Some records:
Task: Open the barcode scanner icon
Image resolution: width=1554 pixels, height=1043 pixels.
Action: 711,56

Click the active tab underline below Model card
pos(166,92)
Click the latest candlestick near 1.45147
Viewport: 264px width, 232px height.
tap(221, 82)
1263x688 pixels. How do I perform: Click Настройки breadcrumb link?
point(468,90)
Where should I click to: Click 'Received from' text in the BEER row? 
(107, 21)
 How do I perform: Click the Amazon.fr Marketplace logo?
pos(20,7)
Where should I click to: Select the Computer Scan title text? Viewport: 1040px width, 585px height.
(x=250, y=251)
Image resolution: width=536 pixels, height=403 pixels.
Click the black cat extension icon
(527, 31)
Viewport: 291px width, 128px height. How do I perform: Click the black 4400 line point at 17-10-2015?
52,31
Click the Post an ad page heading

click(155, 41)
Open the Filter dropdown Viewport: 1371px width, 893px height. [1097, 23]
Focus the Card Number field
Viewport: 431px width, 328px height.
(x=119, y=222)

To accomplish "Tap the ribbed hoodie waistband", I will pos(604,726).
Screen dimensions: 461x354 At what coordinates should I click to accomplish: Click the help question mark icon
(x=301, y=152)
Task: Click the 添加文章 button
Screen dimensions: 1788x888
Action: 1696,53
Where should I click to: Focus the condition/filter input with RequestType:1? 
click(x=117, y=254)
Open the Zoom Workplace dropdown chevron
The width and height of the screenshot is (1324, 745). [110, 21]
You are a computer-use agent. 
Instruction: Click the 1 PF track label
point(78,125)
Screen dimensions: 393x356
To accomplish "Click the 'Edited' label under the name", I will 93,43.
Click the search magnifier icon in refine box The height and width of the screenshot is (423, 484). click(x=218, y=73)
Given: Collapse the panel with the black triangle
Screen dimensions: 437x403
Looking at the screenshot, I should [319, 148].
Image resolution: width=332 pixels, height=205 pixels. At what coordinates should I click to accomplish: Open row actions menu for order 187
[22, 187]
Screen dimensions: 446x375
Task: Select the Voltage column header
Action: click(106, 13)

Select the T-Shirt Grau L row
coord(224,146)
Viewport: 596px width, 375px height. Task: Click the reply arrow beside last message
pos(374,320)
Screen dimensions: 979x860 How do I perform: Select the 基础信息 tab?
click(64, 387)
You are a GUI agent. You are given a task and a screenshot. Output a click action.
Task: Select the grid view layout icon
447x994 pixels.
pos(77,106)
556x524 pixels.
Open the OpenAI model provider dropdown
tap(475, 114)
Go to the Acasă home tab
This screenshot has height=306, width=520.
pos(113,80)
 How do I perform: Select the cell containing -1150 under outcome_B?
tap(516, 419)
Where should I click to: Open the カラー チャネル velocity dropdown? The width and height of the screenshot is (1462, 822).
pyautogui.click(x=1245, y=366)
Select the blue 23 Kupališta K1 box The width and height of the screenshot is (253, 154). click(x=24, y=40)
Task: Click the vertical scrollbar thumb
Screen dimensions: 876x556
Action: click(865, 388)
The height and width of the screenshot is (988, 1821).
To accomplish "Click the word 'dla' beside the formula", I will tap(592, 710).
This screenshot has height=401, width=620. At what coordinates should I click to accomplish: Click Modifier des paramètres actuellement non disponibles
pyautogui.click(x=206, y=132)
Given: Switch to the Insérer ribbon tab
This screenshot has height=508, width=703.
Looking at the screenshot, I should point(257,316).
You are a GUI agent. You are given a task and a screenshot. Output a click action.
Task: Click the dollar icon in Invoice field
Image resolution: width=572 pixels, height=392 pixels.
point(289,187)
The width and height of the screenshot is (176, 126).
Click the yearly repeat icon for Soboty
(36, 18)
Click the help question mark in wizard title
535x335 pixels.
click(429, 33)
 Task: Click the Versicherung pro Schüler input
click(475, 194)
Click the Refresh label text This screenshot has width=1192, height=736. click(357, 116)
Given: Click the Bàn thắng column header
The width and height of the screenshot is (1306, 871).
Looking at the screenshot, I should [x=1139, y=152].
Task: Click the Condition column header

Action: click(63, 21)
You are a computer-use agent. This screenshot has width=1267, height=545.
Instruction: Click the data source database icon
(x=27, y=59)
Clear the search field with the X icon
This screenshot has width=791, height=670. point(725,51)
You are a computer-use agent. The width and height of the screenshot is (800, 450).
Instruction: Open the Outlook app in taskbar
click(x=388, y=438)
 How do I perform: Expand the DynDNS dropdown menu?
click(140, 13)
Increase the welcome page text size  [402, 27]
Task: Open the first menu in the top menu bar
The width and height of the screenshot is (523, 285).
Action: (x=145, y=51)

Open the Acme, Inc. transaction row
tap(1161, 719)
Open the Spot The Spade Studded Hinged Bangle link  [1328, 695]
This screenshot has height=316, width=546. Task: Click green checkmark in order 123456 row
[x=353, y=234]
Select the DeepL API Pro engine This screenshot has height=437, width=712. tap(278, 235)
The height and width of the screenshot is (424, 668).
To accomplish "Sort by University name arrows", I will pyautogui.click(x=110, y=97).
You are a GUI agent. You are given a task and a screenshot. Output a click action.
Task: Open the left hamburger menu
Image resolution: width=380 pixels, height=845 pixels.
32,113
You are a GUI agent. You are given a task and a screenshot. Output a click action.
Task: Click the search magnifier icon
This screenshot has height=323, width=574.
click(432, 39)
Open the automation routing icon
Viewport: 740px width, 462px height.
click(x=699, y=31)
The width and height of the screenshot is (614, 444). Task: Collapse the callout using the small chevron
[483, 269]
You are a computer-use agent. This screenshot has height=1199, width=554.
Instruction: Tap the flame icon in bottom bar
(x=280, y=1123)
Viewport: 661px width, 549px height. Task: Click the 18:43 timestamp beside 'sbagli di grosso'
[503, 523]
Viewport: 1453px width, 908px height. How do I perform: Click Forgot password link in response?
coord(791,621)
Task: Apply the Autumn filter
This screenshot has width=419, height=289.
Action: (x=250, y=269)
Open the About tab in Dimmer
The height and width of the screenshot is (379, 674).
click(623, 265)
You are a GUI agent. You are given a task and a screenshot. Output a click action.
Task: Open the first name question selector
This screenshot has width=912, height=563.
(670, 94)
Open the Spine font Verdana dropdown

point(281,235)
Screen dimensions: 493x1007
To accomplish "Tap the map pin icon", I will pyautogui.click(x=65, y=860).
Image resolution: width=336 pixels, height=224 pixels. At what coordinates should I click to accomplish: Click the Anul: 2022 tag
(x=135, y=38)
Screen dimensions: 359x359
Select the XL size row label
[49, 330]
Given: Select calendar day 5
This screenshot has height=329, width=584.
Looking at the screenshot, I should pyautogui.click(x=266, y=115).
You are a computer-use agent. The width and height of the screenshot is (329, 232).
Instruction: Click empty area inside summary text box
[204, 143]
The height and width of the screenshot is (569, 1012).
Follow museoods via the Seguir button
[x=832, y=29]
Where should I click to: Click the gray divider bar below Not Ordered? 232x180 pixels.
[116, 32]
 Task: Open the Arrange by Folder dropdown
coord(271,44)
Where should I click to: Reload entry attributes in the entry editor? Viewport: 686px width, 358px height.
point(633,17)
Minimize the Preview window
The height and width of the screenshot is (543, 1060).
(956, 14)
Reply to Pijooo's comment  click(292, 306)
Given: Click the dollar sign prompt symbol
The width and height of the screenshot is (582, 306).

*Exercise brief*.
Extract each line in the listing above that contains the string "dimensions", treating case as significant.

*Expected output*.
Screen dimensions: 461x354 At what coordinates should I click to accomplish: Click the help question mark icon
Screen dimensions: 1788x888
Screen dimensions: 393x356
Screen dimensions: 437x403
Screen dimensions: 446x375
Screen dimensions: 979x860 How do I perform: Select the 基础信息 tab?
Screen dimensions: 876x556
Screen dimensions: 493x1007
Screen dimensions: 359x359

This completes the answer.